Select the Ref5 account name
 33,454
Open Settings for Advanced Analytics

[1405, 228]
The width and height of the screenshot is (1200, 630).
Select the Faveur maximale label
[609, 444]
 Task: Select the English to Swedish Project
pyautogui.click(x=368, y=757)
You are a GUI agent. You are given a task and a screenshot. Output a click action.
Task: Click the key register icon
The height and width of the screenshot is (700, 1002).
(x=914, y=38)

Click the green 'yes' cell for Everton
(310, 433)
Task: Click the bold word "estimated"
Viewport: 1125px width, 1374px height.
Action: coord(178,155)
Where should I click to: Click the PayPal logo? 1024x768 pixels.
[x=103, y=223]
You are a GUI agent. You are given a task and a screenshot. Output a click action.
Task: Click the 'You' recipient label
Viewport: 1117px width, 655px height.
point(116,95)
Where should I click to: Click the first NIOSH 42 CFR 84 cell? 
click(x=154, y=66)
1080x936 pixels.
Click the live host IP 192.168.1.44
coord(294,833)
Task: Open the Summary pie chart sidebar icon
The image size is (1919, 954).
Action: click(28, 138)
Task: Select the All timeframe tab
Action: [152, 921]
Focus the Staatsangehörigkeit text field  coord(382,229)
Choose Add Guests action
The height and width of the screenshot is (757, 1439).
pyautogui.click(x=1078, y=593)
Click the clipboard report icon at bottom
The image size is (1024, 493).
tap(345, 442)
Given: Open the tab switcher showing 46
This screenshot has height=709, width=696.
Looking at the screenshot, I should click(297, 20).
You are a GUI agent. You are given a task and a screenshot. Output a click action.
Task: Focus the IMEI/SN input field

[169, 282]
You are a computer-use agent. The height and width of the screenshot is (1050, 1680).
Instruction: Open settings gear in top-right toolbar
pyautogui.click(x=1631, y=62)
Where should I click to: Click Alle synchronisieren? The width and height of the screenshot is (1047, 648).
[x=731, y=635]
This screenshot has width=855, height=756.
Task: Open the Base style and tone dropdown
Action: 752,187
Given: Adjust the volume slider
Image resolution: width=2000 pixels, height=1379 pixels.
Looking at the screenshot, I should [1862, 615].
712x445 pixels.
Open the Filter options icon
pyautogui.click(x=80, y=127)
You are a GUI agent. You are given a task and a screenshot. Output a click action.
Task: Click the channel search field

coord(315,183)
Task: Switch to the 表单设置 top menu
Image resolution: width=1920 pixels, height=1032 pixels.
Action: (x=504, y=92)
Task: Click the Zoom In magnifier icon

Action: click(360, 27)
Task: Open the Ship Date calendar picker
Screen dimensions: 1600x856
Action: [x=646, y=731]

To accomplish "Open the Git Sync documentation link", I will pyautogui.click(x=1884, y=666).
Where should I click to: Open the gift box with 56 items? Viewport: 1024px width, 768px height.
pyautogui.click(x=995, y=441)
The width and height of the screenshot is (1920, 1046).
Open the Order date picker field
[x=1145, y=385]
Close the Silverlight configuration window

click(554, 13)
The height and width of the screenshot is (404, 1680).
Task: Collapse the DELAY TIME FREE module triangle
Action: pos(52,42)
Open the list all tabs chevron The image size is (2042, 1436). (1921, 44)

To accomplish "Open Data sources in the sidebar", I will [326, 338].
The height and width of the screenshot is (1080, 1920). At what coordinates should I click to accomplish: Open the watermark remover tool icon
---
• What needs to be done: Reproduce the data word for word, starting at its first line and ending after the line that contains "pyautogui.click(x=1631, y=62)".

• Solution for this problem:
Select the Ref5 account name
 33,454
Open Settings for Advanced Analytics

[1405, 228]
The width and height of the screenshot is (1200, 630).
Select the Faveur maximale label
[609, 444]
 Task: Select the English to Swedish Project
pyautogui.click(x=368, y=757)
You are a GUI agent. You are given a task and a screenshot. Output a click action.
Task: Click the key register icon
The height and width of the screenshot is (700, 1002).
(x=914, y=38)

Click the green 'yes' cell for Everton
(310, 433)
Task: Click the bold word "estimated"
Viewport: 1125px width, 1374px height.
Action: coord(178,155)
Where should I click to: Click the PayPal logo? 1024x768 pixels.
[x=103, y=223]
You are a GUI agent. You are given a task and a screenshot. Output a click action.
Task: Click the 'You' recipient label
Viewport: 1117px width, 655px height.
point(116,95)
Where should I click to: Click the first NIOSH 42 CFR 84 cell? 
click(x=154, y=66)
1080x936 pixels.
Click the live host IP 192.168.1.44
coord(294,833)
Task: Open the Summary pie chart sidebar icon
The image size is (1919, 954).
Action: click(28, 138)
Task: Select the All timeframe tab
Action: [152, 921]
Focus the Staatsangehörigkeit text field  coord(382,229)
Choose Add Guests action
The height and width of the screenshot is (757, 1439).
pyautogui.click(x=1078, y=593)
Click the clipboard report icon at bottom
The image size is (1024, 493).
tap(345, 442)
Given: Open the tab switcher showing 46
This screenshot has height=709, width=696.
Looking at the screenshot, I should click(297, 20).
You are a GUI agent. You are given a task and a screenshot. Output a click action.
Task: Focus the IMEI/SN input field

[169, 282]
You are a computer-use agent. The height and width of the screenshot is (1050, 1680).
Instruction: Open settings gear in top-right toolbar
pyautogui.click(x=1631, y=62)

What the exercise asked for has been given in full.